Task directions - Everything from the line containing "This screenshot has height=750, width=974." to the end of the records below should be repeated exactly, with no other lines added.

Information -
.....

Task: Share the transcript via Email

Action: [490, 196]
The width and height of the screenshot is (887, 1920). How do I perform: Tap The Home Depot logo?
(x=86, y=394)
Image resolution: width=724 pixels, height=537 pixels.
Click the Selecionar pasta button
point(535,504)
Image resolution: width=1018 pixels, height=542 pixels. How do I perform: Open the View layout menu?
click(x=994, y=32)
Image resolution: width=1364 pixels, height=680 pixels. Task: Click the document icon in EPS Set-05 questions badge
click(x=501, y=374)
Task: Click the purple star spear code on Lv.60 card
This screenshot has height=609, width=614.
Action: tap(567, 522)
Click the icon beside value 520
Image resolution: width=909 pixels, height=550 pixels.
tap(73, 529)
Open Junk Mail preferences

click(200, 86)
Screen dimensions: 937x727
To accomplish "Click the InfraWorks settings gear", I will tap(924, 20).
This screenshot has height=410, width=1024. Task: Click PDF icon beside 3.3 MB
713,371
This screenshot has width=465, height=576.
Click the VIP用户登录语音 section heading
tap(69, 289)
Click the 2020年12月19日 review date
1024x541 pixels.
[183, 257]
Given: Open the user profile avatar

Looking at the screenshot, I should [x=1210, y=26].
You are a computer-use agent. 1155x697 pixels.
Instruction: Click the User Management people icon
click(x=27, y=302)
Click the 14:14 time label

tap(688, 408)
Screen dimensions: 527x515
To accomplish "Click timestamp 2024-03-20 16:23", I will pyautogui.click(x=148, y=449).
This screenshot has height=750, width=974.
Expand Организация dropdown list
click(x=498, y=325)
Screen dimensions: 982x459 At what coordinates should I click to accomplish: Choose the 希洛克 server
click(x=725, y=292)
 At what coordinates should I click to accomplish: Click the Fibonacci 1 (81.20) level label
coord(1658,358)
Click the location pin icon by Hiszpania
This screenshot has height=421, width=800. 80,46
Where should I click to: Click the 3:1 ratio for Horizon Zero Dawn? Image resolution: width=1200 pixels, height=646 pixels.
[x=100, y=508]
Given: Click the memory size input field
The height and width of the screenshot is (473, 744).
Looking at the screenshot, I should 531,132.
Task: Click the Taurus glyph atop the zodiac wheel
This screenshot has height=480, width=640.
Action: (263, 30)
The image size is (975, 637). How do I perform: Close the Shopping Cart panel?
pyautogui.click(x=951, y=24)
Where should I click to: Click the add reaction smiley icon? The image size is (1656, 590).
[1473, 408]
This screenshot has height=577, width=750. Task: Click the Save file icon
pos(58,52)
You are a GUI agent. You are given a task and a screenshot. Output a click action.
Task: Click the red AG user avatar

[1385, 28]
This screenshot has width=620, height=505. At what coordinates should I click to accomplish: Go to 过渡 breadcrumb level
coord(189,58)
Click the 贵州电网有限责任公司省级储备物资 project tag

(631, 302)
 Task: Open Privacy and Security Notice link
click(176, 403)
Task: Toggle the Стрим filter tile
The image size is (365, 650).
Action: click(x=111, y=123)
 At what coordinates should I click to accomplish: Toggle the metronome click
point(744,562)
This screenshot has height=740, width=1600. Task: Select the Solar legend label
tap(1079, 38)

.....

Solved problem -
This screenshot has height=750, width=974.
Expand Организация dropdown list
click(x=498, y=325)
Screen dimensions: 982x459 At what coordinates should I click to accomplish: Choose the 希洛克 server
click(x=725, y=292)
 At what coordinates should I click to accomplish: Click the Fibonacci 1 (81.20) level label
coord(1658,358)
Click the location pin icon by Hiszpania
This screenshot has height=421, width=800. 80,46
Where should I click to: Click the 3:1 ratio for Horizon Zero Dawn? Image resolution: width=1200 pixels, height=646 pixels.
[x=100, y=508]
Given: Click the memory size input field
The height and width of the screenshot is (473, 744).
Looking at the screenshot, I should 531,132.
Task: Click the Taurus glyph atop the zodiac wheel
This screenshot has height=480, width=640.
Action: (263, 30)
The image size is (975, 637). How do I perform: Close the Shopping Cart panel?
pyautogui.click(x=951, y=24)
Where should I click to: Click the add reaction smiley icon? The image size is (1656, 590).
[1473, 408]
This screenshot has height=577, width=750. Task: Click the Save file icon
pos(58,52)
You are a GUI agent. You are given a task and a screenshot. Output a click action.
Task: Click the red AG user avatar

[1385, 28]
This screenshot has width=620, height=505. At what coordinates should I click to accomplish: Go to 过渡 breadcrumb level
coord(189,58)
Click the 贵州电网有限责任公司省级储备物资 project tag

(631, 302)
 Task: Open Privacy and Security Notice link
click(176, 403)
Task: Toggle the Стрим filter tile
The image size is (365, 650).
Action: click(x=111, y=123)
 At what coordinates should I click to accomplish: Toggle the metronome click
point(744,562)
This screenshot has height=740, width=1600. Task: Select the Solar legend label
tap(1079, 38)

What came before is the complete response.